Please copy out every one of the following lines word for word, with nothing changed.
* Start *
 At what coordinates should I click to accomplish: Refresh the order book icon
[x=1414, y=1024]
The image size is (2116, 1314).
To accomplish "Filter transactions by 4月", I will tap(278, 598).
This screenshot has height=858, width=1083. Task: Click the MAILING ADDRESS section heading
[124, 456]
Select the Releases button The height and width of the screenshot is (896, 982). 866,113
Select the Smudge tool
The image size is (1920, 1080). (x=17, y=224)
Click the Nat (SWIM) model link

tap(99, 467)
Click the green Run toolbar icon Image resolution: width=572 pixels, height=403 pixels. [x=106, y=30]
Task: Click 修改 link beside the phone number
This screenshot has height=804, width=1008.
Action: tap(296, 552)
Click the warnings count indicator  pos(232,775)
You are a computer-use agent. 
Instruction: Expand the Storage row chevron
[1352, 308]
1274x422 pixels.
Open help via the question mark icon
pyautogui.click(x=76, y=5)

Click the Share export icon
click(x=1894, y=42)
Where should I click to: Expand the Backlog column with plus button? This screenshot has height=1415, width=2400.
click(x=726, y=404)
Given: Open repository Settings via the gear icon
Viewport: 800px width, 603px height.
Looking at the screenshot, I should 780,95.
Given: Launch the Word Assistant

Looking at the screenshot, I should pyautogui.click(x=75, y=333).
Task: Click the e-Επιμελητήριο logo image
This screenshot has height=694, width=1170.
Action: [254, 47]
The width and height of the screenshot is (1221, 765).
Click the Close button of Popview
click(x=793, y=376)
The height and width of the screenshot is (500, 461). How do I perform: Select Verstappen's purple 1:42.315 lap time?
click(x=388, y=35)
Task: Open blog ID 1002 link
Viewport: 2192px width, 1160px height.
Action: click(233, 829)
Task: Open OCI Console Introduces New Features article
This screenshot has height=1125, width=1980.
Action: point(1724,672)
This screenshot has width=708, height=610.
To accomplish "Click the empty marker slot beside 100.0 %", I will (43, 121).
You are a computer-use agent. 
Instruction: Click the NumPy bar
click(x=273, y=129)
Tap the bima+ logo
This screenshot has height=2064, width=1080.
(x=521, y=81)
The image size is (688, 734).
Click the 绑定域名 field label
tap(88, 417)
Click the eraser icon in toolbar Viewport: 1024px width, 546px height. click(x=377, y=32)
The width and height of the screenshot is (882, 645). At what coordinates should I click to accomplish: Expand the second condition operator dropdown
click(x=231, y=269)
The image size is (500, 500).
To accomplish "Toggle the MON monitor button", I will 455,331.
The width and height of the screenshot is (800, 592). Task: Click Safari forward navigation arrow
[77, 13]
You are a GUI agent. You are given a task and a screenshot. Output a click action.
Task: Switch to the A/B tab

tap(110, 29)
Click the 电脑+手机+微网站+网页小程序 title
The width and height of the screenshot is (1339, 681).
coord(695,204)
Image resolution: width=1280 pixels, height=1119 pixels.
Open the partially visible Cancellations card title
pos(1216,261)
* End *
SOLUTION TO THIS EXERCISE |
 At what coordinates should I click to accomplish: Refresh the order book icon
[x=1414, y=1024]
The image size is (2116, 1314).
To accomplish "Filter transactions by 4月", I will tap(278, 598).
This screenshot has height=858, width=1083. Task: Click the MAILING ADDRESS section heading
[124, 456]
Select the Releases button The height and width of the screenshot is (896, 982). 866,113
Select the Smudge tool
The image size is (1920, 1080). (x=17, y=224)
Click the Nat (SWIM) model link

tap(99, 467)
Click the green Run toolbar icon Image resolution: width=572 pixels, height=403 pixels. [x=106, y=30]
Task: Click 修改 link beside the phone number
This screenshot has height=804, width=1008.
Action: tap(296, 552)
Click the warnings count indicator  pos(232,775)
You are a computer-use agent. 
Instruction: Expand the Storage row chevron
[1352, 308]
1274x422 pixels.
Open help via the question mark icon
pyautogui.click(x=76, y=5)

Click the Share export icon
click(x=1894, y=42)
Where should I click to: Expand the Backlog column with plus button? This screenshot has height=1415, width=2400.
click(x=726, y=404)
Given: Open repository Settings via the gear icon
Viewport: 800px width, 603px height.
Looking at the screenshot, I should 780,95.
Given: Launch the Word Assistant

Looking at the screenshot, I should pyautogui.click(x=75, y=333).
Task: Click the e-Επιμελητήριο logo image
This screenshot has height=694, width=1170.
Action: [254, 47]
The width and height of the screenshot is (1221, 765).
Click the Close button of Popview
click(x=793, y=376)
The height and width of the screenshot is (500, 461). How do I perform: Select Verstappen's purple 1:42.315 lap time?
click(x=388, y=35)
Task: Open blog ID 1002 link
Viewport: 2192px width, 1160px height.
Action: click(233, 829)
Task: Open OCI Console Introduces New Features article
This screenshot has height=1125, width=1980.
Action: point(1724,672)
This screenshot has width=708, height=610.
To accomplish "Click the empty marker slot beside 100.0 %", I will (43, 121).
You are a computer-use agent. 
Instruction: Click the NumPy bar
click(x=273, y=129)
Tap the bima+ logo
This screenshot has height=2064, width=1080.
(x=521, y=81)
The image size is (688, 734).
Click the 绑定域名 field label
tap(88, 417)
Click the eraser icon in toolbar Viewport: 1024px width, 546px height. click(x=377, y=32)
The width and height of the screenshot is (882, 645). At what coordinates should I click to accomplish: Expand the second condition operator dropdown
click(x=231, y=269)
The image size is (500, 500).
To accomplish "Toggle the MON monitor button", I will 455,331.
The width and height of the screenshot is (800, 592). Task: Click Safari forward navigation arrow
[77, 13]
You are a GUI agent. You are given a task and a screenshot. Output a click action.
Task: Switch to the A/B tab

tap(110, 29)
Click the 电脑+手机+微网站+网页小程序 title
The width and height of the screenshot is (1339, 681).
coord(695,204)
Image resolution: width=1280 pixels, height=1119 pixels.
Open the partially visible Cancellations card title
pos(1216,261)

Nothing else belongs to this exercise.